I’ll admit Nolan is a filmmaker whose work I’ve generally appreciated without great enthusiasm. The comic-book movies, sci-fi Rubik’s Cubes, and historical dramas (Dunkirk, Oppenheimer) were all highly accomplished… but his sensibility doesn’t connect with me, emotionally or otherwise. The Odyssey is another movie I probably won’t feel any great need to see again. However, it is impressive, particularly by the standards of current popcorn spectaculars, and in the context of a pretty uninspiring Hollywood year to date: An intelligent epic, fulfilling modern audiences’ expectations for action/FX-driven content without succumbing to cartoonishness, carrying some of the somber tonal weight of classic Greek tragedies while remaining reasonably light on its feet. Those 173 minutes never feel rushed, yet they’re over before you know it.
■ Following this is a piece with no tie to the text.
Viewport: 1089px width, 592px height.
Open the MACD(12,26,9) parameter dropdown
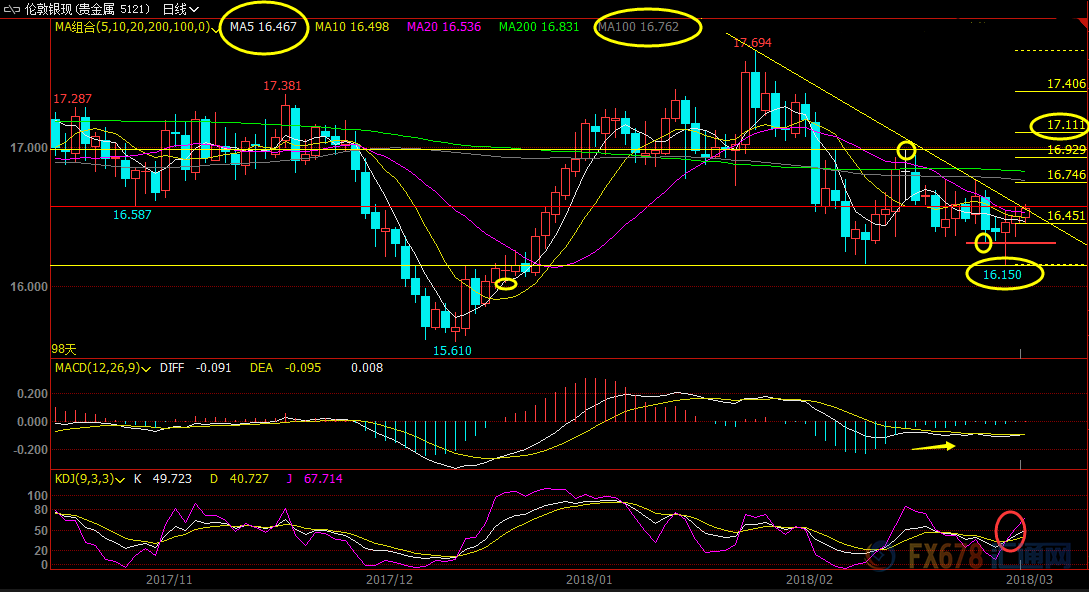pos(148,368)
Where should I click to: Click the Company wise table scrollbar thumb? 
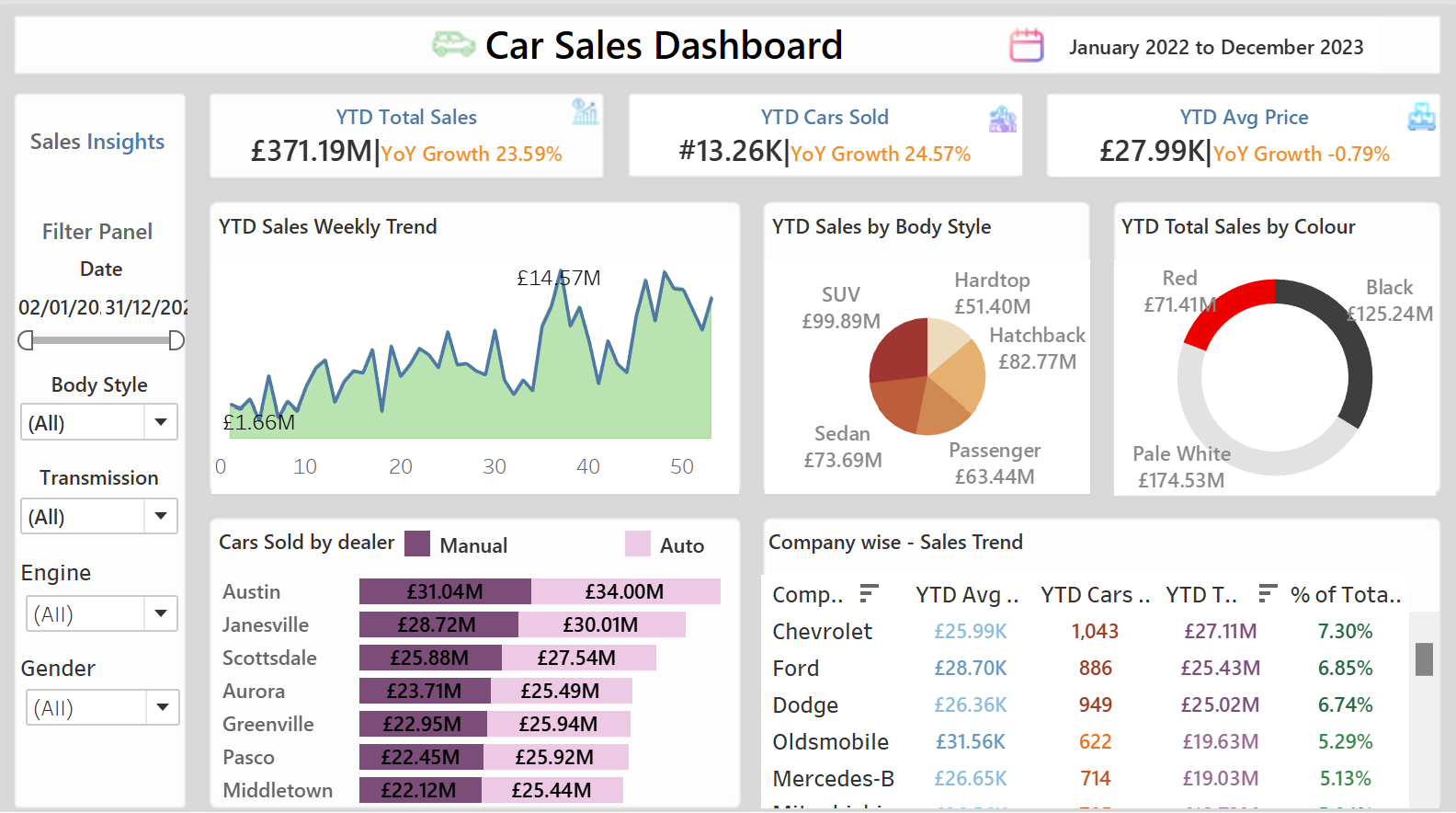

Matt Damon is Odysseus, King of Ithaca who at the start has been gone many years since leaving to fight in the Trojan War—which is long over. His queen Penelope (Anne Hathaway) still hopes he’ll return. But others assume he’s dead, which places her and son Telemachus (Tom Holland) in an awkward position, having to fend off unruly suitors who’d gain the throne by winning her hand and hastening his demise. Meanwhile, Odysseus is indeed alive, but amnesiac—his life saved by island nymph Calypso (Charlize Theron), who’s reluctant to let him go.
Nonetheless, she does eventually let him recover memory, so we see scenes from his ill-fated odyssey: Successfully invading and conquering Troy via the “Trojan Horse” (whose unpleasant interior is graphically depicted), then finding the voyage home thwarted via a series of traps laid by angry gods. His troops’ numbers are steadily dwindled by encounters with a giant cyclops (Bill Irwin), a sorceress (Samantha Morton), the Sirens’ deadly song, and more.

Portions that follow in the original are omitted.